=== THE RECORDS ===
>>>>>

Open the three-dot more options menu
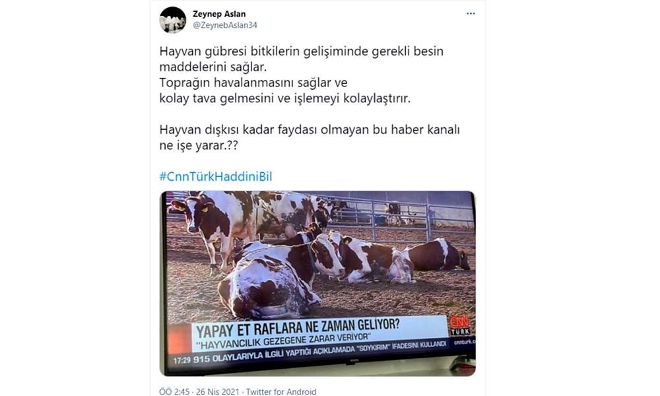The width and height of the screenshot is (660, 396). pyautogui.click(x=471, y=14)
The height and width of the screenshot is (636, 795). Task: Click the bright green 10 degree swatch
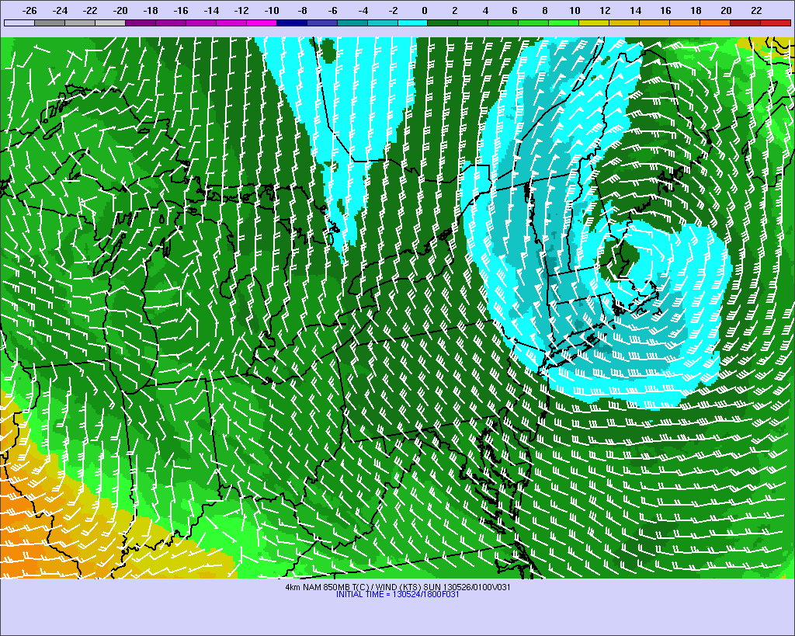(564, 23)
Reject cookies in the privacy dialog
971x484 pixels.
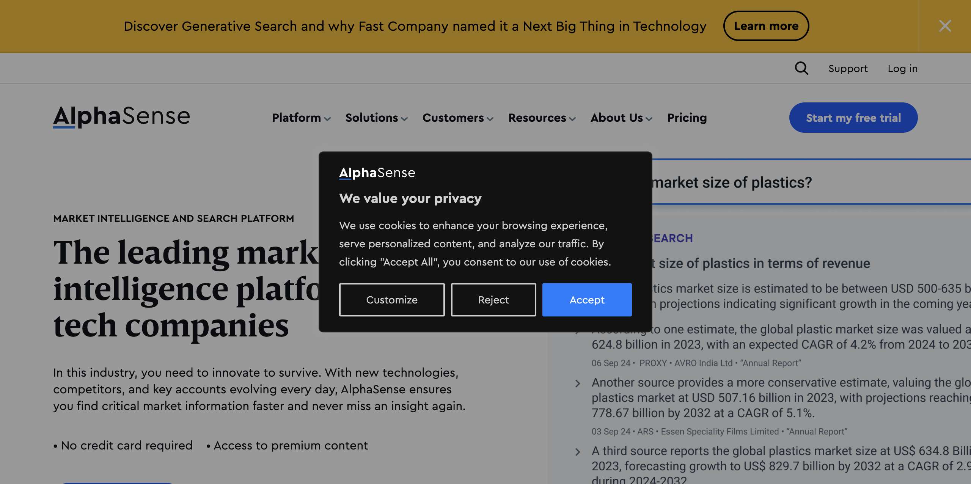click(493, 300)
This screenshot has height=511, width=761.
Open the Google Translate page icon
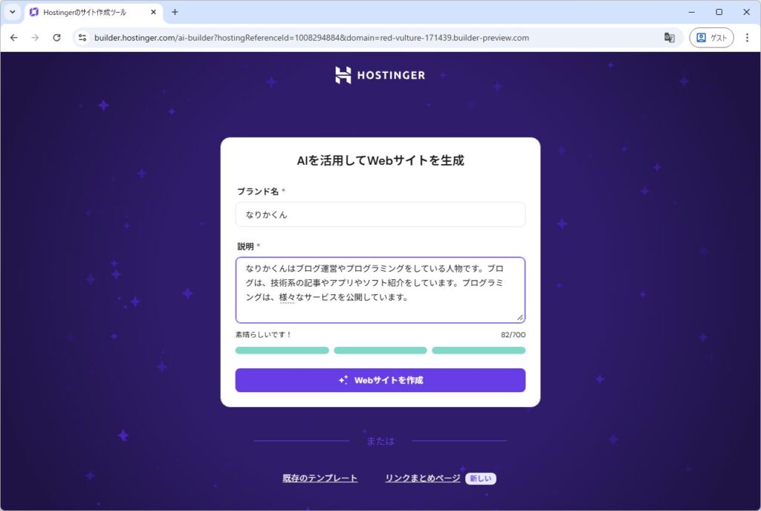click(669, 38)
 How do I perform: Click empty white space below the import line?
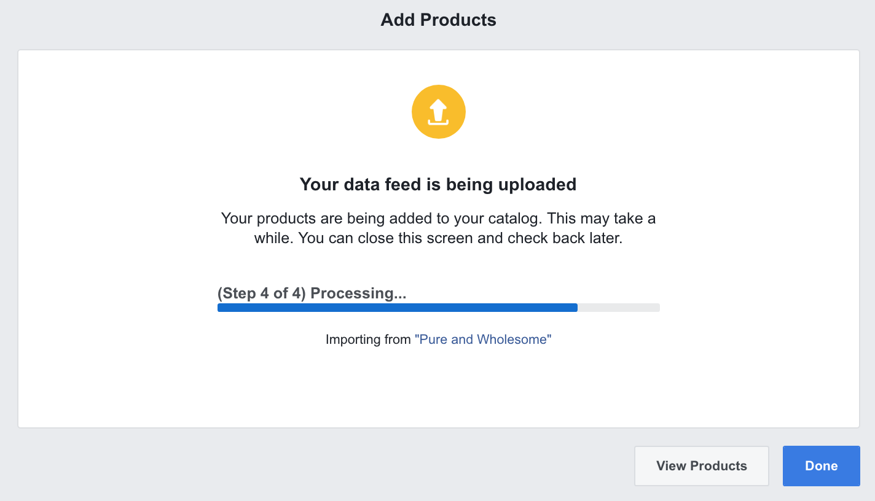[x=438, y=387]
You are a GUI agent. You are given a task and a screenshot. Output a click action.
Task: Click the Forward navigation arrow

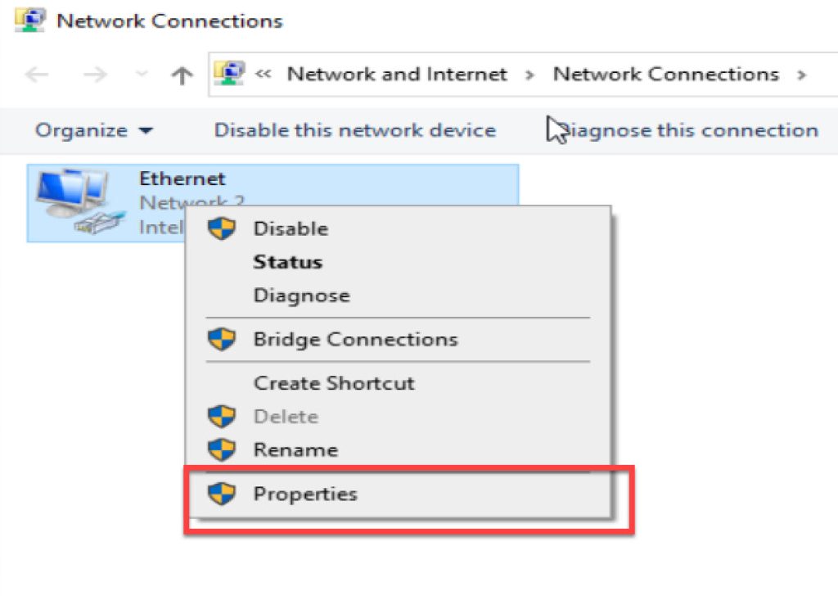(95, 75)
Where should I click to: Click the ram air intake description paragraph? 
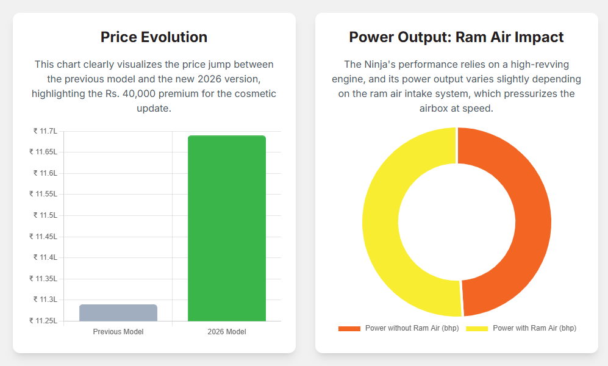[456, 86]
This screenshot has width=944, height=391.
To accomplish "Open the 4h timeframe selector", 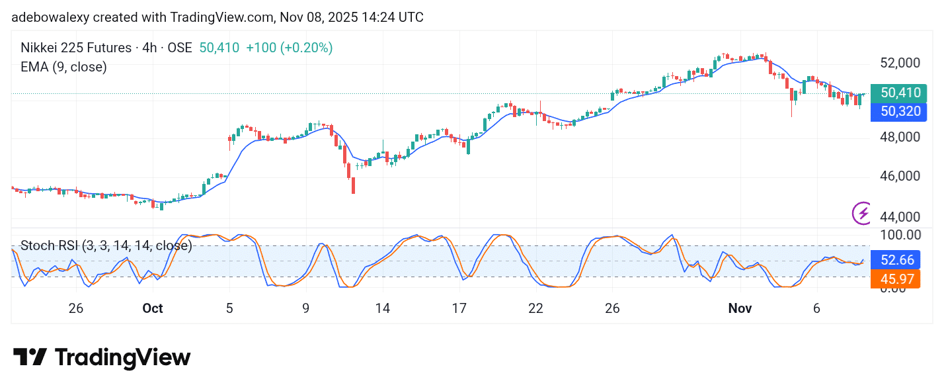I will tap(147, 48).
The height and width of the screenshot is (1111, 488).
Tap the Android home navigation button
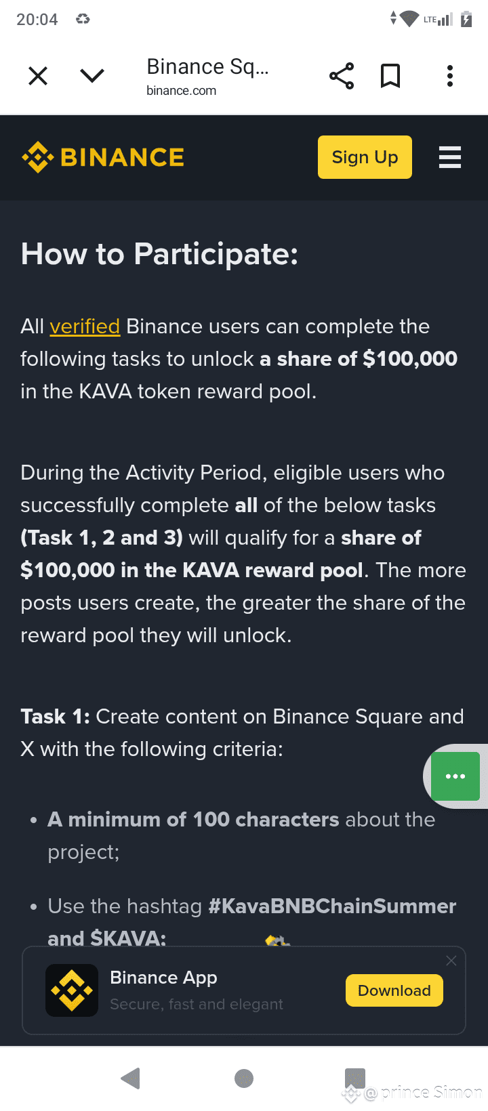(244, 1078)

<<<<<
>>>>>

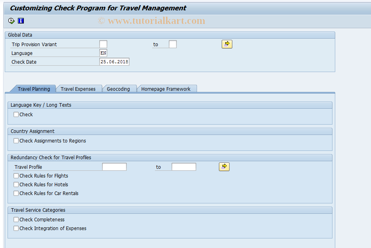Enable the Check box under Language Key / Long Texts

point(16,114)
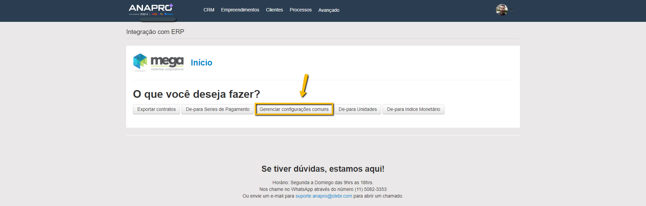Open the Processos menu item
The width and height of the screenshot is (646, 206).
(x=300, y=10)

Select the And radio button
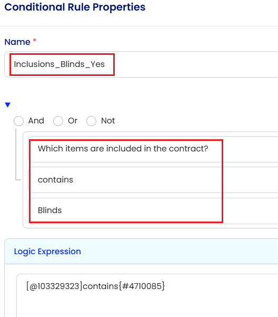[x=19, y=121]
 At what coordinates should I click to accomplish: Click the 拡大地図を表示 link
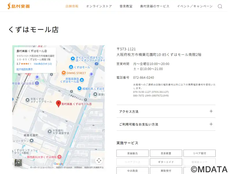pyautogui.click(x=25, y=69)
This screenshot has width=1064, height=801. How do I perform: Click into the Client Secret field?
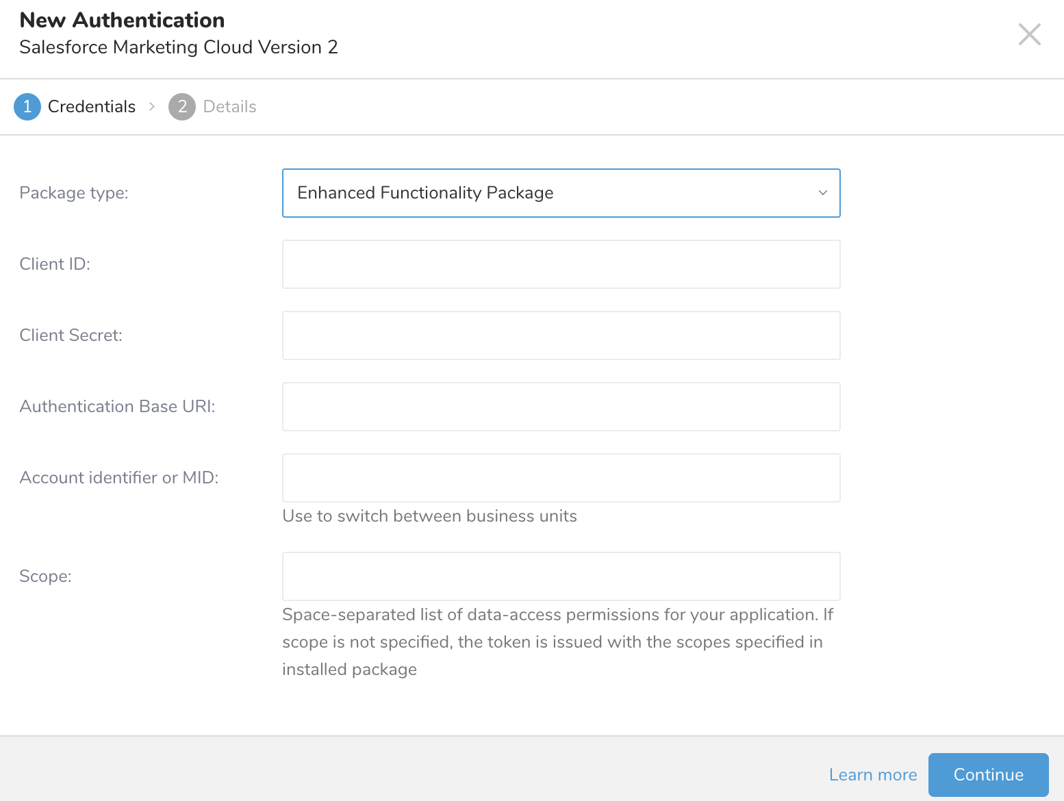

<<<<<
>>>>>

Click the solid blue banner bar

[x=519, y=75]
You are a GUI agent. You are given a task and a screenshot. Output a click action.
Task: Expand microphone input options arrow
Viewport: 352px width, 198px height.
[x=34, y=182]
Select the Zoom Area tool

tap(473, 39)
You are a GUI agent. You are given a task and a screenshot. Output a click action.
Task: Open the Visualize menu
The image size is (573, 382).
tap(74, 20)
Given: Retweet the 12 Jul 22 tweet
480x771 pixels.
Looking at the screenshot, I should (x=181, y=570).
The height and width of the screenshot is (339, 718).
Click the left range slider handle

<<<<<

=== WORK ORDER ===
From the records above, transcribe without alteration every line from the one with "Task: Expand microphone input options arrow" to the one with "Click the left range slider handle", inclusive.

=== RESPONSE TO THE TASK ===
Task: Expand microphone input options arrow
Viewport: 352px width, 198px height.
[x=34, y=182]
Select the Zoom Area tool

tap(473, 39)
You are a GUI agent. You are given a task and a screenshot. Output a click action.
Task: Open the Visualize menu
The image size is (573, 382).
tap(74, 20)
Given: Retweet the 12 Jul 22 tweet
480x771 pixels.
Looking at the screenshot, I should (x=181, y=570).
The height and width of the screenshot is (339, 718).
Click the left range slider handle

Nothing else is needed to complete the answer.